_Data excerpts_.
────────────────────────────────────────

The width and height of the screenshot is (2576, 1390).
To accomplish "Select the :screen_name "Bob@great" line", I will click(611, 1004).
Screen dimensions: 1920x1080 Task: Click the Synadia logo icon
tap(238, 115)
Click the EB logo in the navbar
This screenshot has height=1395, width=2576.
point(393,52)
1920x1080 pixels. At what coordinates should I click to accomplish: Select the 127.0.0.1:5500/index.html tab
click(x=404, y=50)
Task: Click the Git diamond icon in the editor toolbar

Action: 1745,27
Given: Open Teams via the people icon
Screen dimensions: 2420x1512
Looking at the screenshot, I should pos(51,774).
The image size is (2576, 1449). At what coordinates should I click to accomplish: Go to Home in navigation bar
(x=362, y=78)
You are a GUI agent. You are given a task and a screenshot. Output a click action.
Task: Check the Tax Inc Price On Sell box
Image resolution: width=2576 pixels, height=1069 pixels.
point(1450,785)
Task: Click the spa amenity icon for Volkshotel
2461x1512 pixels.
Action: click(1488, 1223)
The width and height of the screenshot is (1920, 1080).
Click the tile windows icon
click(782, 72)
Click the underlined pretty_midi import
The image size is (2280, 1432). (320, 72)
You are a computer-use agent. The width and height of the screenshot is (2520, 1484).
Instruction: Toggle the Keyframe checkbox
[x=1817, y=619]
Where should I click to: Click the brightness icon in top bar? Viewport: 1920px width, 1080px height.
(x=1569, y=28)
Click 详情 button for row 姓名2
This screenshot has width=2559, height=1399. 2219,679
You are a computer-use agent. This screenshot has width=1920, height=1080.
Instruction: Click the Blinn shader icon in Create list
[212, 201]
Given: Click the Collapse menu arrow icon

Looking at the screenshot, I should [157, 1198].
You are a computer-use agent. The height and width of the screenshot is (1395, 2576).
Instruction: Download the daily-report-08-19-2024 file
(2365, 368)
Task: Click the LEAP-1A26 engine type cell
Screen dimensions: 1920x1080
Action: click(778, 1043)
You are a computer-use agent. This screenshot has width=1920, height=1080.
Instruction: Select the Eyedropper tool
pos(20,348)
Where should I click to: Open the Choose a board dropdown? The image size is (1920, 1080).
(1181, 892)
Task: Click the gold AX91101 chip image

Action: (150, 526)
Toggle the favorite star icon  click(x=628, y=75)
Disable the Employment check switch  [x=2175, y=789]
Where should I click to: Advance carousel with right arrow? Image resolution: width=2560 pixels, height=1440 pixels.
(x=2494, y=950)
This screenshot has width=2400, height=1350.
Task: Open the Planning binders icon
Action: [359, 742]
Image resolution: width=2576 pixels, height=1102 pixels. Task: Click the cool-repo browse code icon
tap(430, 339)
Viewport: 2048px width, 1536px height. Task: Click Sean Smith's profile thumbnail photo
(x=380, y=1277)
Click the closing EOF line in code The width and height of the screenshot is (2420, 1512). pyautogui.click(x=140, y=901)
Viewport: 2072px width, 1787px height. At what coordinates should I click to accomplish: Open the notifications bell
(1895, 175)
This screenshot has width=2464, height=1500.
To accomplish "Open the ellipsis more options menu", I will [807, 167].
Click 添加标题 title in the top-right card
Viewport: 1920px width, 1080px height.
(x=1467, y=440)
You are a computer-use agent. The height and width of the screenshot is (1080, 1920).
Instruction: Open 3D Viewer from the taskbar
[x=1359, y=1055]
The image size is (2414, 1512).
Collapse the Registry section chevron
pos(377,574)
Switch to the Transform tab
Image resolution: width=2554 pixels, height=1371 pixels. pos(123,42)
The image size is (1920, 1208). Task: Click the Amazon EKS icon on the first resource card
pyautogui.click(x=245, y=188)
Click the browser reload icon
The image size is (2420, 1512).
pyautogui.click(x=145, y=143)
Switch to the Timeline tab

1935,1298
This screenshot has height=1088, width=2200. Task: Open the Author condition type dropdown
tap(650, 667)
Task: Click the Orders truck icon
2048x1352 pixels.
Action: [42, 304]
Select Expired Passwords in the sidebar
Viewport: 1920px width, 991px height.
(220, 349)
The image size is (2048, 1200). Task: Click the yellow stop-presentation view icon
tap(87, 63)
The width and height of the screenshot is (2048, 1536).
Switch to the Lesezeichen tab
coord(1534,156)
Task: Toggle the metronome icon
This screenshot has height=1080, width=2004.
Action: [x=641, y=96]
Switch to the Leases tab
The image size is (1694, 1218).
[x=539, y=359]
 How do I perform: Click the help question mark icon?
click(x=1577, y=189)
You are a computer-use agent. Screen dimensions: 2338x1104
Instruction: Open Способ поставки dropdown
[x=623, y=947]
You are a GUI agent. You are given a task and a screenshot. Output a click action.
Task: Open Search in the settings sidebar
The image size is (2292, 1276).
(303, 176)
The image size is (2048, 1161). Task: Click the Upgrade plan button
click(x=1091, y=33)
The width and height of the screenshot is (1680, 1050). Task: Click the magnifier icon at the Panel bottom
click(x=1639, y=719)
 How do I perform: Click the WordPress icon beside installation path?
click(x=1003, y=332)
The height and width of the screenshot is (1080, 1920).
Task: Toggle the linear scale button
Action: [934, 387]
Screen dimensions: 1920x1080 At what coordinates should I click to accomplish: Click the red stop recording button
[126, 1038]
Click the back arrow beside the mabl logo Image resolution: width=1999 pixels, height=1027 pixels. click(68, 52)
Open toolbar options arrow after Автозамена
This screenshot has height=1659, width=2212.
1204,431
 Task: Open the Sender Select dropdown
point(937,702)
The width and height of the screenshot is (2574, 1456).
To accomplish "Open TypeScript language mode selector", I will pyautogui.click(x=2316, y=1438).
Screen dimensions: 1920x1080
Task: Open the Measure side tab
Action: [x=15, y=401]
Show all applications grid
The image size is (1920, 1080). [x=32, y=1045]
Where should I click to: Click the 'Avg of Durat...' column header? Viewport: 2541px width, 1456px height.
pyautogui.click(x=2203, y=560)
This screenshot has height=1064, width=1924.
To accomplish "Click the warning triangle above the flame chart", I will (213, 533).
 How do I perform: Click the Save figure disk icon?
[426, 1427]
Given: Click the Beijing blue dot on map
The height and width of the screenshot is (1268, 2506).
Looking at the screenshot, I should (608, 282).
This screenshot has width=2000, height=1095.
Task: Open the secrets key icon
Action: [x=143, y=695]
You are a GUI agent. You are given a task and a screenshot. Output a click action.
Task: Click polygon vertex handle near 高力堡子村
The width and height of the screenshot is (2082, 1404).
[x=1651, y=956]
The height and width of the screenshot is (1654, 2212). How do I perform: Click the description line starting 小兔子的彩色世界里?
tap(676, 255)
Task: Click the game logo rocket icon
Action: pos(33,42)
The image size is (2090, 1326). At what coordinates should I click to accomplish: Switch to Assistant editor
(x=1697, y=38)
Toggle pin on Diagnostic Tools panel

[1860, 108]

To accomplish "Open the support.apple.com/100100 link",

────────────────────────────────────────

Pull every line holding "sidebar" out of the records.

Select Expired Passwords in the sidebar
Task: Open Search in the settings sidebar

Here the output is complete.